Of note is the long-standing clinical symptoms that can persist following primary treatment for Lyme disease. Symptoms of fatigue, headache, cognitive strain, and arthritic pain may be reported for months following treatment and is called post-Lyme disease syndrome. This phenomenon can last for 6-12 months and the criteria for this syndrome includes confirmed diagnosis of Lyme disease, treatment with a recommended regimen, as well as persistent subjective symptoms (>6 months) despite therapy. Referral to a Lyme disease specialist is recommended to assess for complications like synovitis or neurological symptoms that interfere with quality of life or functionality. Additionally, it is not recommended to continue long-term antibiotic therapy in patients with post-Lyme disease syndrome and has been linked to increased mortality in some cases.
The CDC has recently published new guidelines for diagnostic testing for Lyme disease and can be found by clicking here. Prior to testing the clinician should assess for the following to guide the need for diagnostic investigation: 1) Risk of exposure 2) Clinical manifestations as previously described that may indicate that the patient is experiencing symptoms from one of the three phases of disease. Testing is not recommended for patients that present with nonspecific symptoms or those that live in an endemic area which remain asymptomatic.
CDC currently recommends a two-step testing process for Lyme disease. Both steps are required and can be done using the same blood sample. If this first step is negative, no further testing is recommended. If the first step is positive or indeterminate (sometimes called “equivocal”), the second step should be performed.
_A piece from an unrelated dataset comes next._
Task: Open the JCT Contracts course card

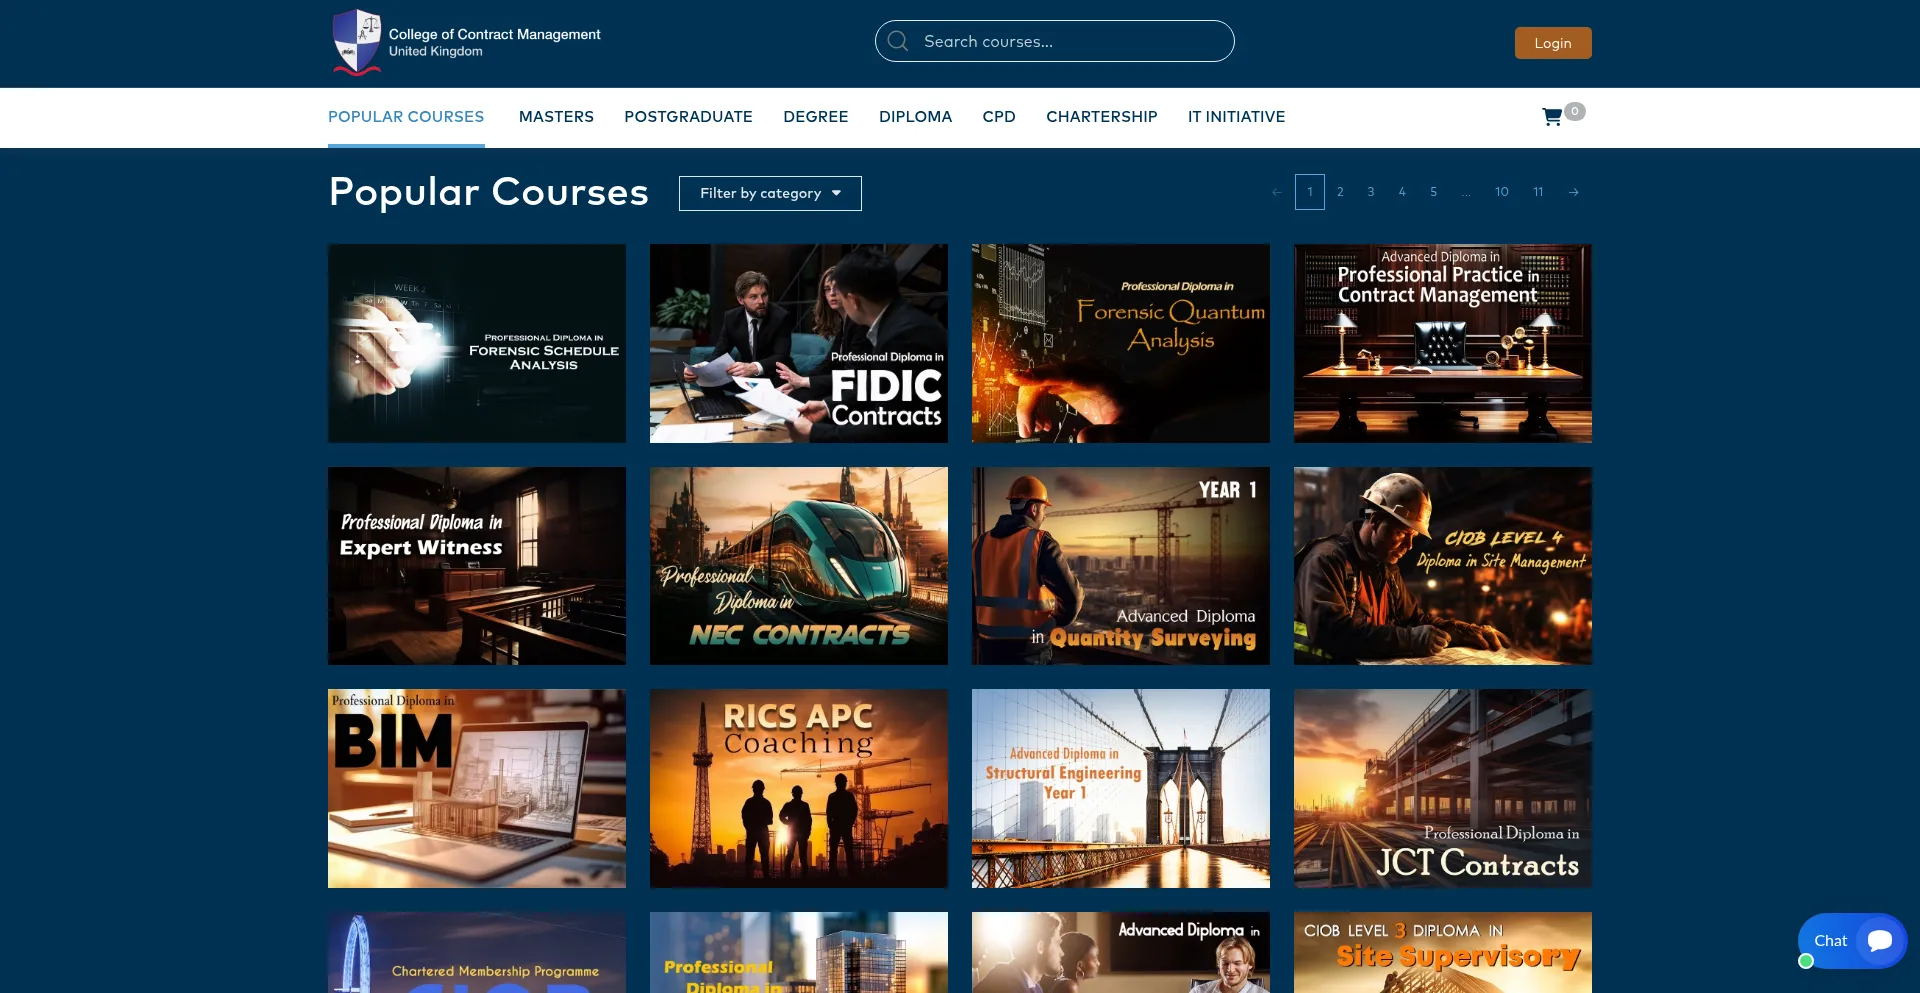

The overall result is positive only when the first test is positive (or equivocal) and the second test is positive (or for some tests equivocal).
Key points to remember
- Most Lyme disease tests are designed to detect antibodies made by the body in response to infection.
- Antibodies can take several weeks to develop, so patients may test negative if infected only recently.
- Antibodies normally persist in the blood for months or even years after the infection is gone; therefore, the test cannot be used to determine cure.
- Infection with other diseases, including some tickborne diseases, or some viral, bacterial, or autoimmune diseases, can result in false positive test results.
- Some tests give results for two types of antibody, IgM and IgG. Positive IgM results should be disregarded if the patient has been ill for more than 30 days.
- Chronic fatigue syndrome
- Myofascial pain syndrome
- Polymyalgia rheumatica
- Inflammatory myopathies
- Chronic traumatic encephalopathy
For early Lyme disease, a short course of oral antibiotics such as doxycycline or amoxicillin is curative in the majority of the cases. In more complicated cases, Lyme disease can usually be successfully treated with three to four weeks of antibiotic therapy.